Todo genocidio empieza por el lenguaje. La intención genocida está ya en las declaraciones mismas de los tres principales gobernantes israelíes: su primer ministro, su presidente y su ministro de Defensa. Sus verdaderas intenciones las revelan los deslices freudianos de sus voceros y funcionarios: “No somos las víctimas” (ergo, somos los agresores), “no estamos atacando a nadie más que a civiles”, “Gaza debe ser borrada de la faz de la tierra”. Los palestinos son “animales humanos” que deben ser eliminados.
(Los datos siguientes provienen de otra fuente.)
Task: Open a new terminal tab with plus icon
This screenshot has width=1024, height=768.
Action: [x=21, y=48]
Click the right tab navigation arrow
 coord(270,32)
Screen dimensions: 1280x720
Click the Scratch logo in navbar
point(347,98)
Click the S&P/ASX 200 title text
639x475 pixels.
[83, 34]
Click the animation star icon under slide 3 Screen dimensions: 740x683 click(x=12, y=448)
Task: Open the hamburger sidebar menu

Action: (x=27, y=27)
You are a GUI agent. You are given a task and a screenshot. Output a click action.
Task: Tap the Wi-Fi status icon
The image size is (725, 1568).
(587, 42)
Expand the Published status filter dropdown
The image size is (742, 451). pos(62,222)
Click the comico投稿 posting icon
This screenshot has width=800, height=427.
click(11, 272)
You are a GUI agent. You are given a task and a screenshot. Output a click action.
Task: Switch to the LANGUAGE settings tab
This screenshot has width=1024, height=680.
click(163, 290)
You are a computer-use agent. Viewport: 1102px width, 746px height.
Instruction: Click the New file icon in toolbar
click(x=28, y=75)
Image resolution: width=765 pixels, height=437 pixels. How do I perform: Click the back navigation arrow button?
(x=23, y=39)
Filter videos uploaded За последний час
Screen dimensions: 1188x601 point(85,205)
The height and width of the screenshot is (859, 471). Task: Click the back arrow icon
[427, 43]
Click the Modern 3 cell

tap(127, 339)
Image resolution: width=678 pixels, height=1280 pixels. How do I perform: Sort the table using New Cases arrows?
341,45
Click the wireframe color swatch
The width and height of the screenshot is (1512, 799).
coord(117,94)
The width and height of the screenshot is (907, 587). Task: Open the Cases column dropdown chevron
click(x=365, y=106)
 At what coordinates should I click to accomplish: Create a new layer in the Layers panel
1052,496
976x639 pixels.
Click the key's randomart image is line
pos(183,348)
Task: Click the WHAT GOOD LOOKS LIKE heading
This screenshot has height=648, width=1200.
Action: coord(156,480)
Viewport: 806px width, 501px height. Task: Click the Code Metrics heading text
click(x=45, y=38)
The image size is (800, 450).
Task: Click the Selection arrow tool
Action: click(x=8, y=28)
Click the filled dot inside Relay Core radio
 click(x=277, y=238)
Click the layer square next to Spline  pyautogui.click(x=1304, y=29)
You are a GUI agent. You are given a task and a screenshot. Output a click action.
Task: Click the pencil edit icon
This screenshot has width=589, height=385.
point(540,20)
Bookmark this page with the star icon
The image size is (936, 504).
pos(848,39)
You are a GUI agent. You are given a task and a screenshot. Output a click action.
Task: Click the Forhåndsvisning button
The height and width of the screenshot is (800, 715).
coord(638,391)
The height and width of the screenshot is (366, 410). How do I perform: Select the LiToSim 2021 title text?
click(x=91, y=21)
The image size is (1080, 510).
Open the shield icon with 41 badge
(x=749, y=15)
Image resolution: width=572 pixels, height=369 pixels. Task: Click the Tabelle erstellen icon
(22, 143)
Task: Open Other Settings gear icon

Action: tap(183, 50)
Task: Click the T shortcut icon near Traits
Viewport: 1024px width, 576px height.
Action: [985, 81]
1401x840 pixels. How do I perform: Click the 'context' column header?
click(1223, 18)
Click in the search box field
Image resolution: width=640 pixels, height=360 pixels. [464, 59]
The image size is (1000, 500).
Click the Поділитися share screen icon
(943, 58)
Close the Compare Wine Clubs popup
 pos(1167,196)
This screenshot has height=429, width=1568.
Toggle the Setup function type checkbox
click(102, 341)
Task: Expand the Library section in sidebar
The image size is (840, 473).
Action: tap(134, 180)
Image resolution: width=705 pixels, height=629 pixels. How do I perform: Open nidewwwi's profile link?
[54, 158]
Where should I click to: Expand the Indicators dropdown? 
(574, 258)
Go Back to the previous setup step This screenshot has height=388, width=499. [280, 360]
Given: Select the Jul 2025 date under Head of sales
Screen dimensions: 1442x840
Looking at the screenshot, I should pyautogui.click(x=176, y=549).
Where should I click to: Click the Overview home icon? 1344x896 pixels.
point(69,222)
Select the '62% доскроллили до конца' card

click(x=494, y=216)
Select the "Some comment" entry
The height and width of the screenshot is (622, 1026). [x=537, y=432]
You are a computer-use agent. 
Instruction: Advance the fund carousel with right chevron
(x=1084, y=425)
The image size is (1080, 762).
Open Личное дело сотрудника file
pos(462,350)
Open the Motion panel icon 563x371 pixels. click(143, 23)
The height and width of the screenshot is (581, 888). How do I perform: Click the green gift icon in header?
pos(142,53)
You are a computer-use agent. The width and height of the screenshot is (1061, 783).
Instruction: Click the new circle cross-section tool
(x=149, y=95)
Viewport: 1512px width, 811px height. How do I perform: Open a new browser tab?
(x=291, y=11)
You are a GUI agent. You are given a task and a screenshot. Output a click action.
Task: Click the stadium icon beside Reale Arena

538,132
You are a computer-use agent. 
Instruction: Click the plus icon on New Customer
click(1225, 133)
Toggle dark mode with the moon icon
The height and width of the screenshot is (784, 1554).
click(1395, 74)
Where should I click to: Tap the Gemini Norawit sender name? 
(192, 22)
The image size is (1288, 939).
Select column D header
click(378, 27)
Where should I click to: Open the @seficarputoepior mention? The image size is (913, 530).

Israel bombardea día y noche barrios, pueblos, casas, edificios de apartamentos, escuelas, hospitales, ambulancias, campos de refugiados, mezquitas, universidades, cualquier tipo de infraestructura civil. Israel siembra destrucción y muerte a su paso, asedia y asfixia provocando hambruna y enfermedad, cortando todo tipo de suministro (agua, luz, gas, alimentos, medicinas), impidiendo todo tipo de ayuda humanitaria. Israel viola el derecho internacional humanitario: obliga a la población civil a una evacuación forzada en veinticuatro horas, obliga al desplazamiento a cientos de miles de personas, les ordena marchar hacia “lugares seguros” y una vez allí las bombardea sin piedad. Todo esto tiene nombre y apellido en el derecho internacional: genocidio.

Los casi treinta mil civiles palestinos muertos en tres meses de genocidio son una cifra de infamia y horror. Los más de diez mil niños, los miles de mujeres y ancianos masacrados por los bombardeos criminales del Ejército israelí laceran en lo más profundo la conciencia de la humanidad. No son números fríos: son vidas humanas, personas con nombres y apellidos, con historias de vida, con sueños, tan dignas y valiosas como cualesquiera otras, y sólo pueden ser “animales humanos” para monstruosos asesinos.

Su asesinato en masa ha merecido el repudio y la condena universal, y provocado las mayores manifestaciones de la historia en favor de la causa palestina en todas partes, en todos los continentes, en las grandes ciudades y capitales del mundo. Israel ha convertido a Gaza en un enorme cementerio de niños y en una gran fosa común. Los miles de niños gazatíes asesinados condenan a Israel por toda la eternidad, lo condenan como Estado y como nación, condenan a sus gobernantes infanticidas y criminales de guerra. Para su desgracia, Israel está irremisiblemente perdido, condenado por todos sus crímenes y todas sus iniquidades. Y nada ni nadie lo puede salvar.